Exercise prompt: From the post on open educational resources, return everything from "- Opinion of" down to "to specific contexts?", word for word.

Off to Leeds to talk about OeRBITAL this week, so I'm trying to get my OER head on again. A few days ago I came across this list - Four layers that need to be considered to make most effective repurposing of an OER (in Conole, G., McAndrew, P. and Dimitriadis, Y. 2011. The role of CSCL pedagogical patterns as mediating artefacts for repurposing Open Educational Resources, in F. Pozzi and D. Persico (Eds), Techniques for Fostering Collaboration in Online Learning Communities: Theoretical and Practical):- Visual representation of the design – how can the implicit OER design be made more explicit and hence shareable?
- Opinion of goodness – how appropriate is the OER for different contexts?
- Transferability through pedagogical patterns – how can generic patterns be applied to specific contexts?
- Layer of discussion, critique and contextualisation – how can social and participatory media act as a supporting structure to foster debate between those using the same OER?
On one level, I am happy to make any learning materials I produce freely available in microchunked formats to be consumed by learners (Martin Weller's "little OER"). I am unhappy about packaging such materials up into larger, static units which appear to offer the potential of supplanting teachers - death by repository - not because I'm worried about doing other people out of a job, but because this oversimplification of the process of acquiring wisdom (i.e. education), tends to overplay the acquisition of knowledge (i.e. training) and the importance of forming personal learning networks.
The industrialization of education pressurizes students and teachers alike to feel that education is a passive process, something that is done to them or they do to others - as long as both parties turn up, wisdom will happen. This externalization of knowledge acquisition masks the true outcome of education, acquisition of wisdom rather than of knowledge. Knowledge can be acquired via an Internet connection, wisdom cannot. That is why Illich was both right and wrong. Externalization of the acquisition of wisdom is as absurd as the idea that you can "teach" someone to be an entrepreneur, or beat it into them.
So why am I laying the blame for the crisis in higher education at the door of the OER industry? I'm not, but the OER industry is both a symptom of the malise (industrialization/externalization) and a partial cause (externalization/industrialization) of the crisis. That is what I am uneasy about. OERs are pretty much an unmitigated good, but only in small doses. The OER industry is bad. There, I said it. Again.

Information given:
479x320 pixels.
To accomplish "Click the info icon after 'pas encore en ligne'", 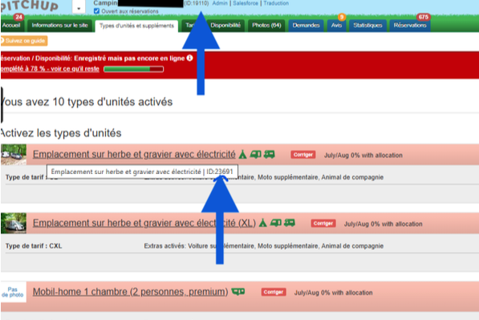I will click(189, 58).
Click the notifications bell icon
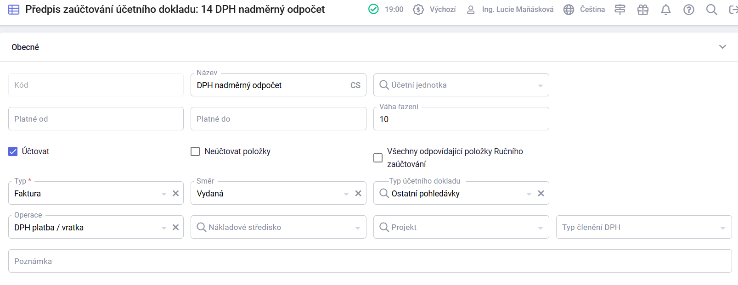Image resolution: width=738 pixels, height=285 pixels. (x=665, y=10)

* * *

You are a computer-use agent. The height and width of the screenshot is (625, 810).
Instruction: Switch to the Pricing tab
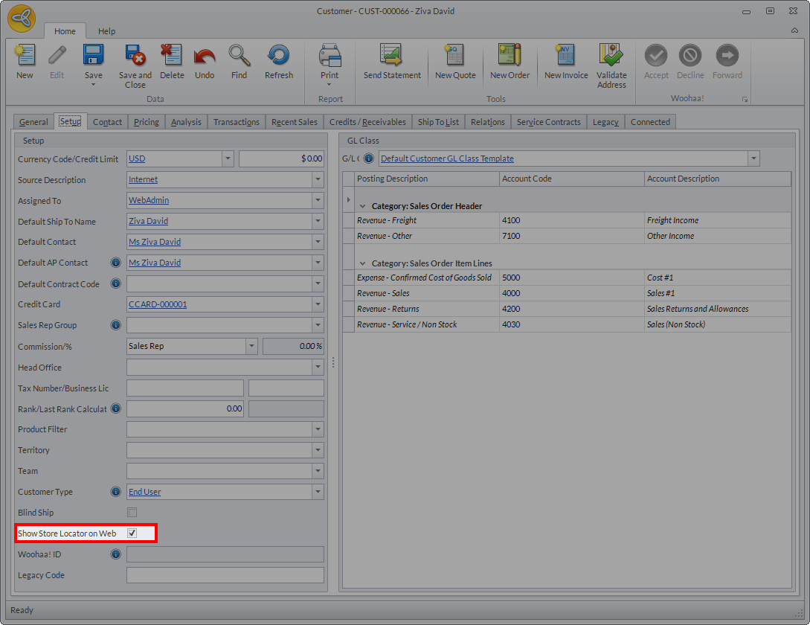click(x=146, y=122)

Your response:
- Opinion of goodness – how appropriate is the OER for different contexts?
- Transferability through pedagogical patterns – how can generic patterns be applied to specific contexts?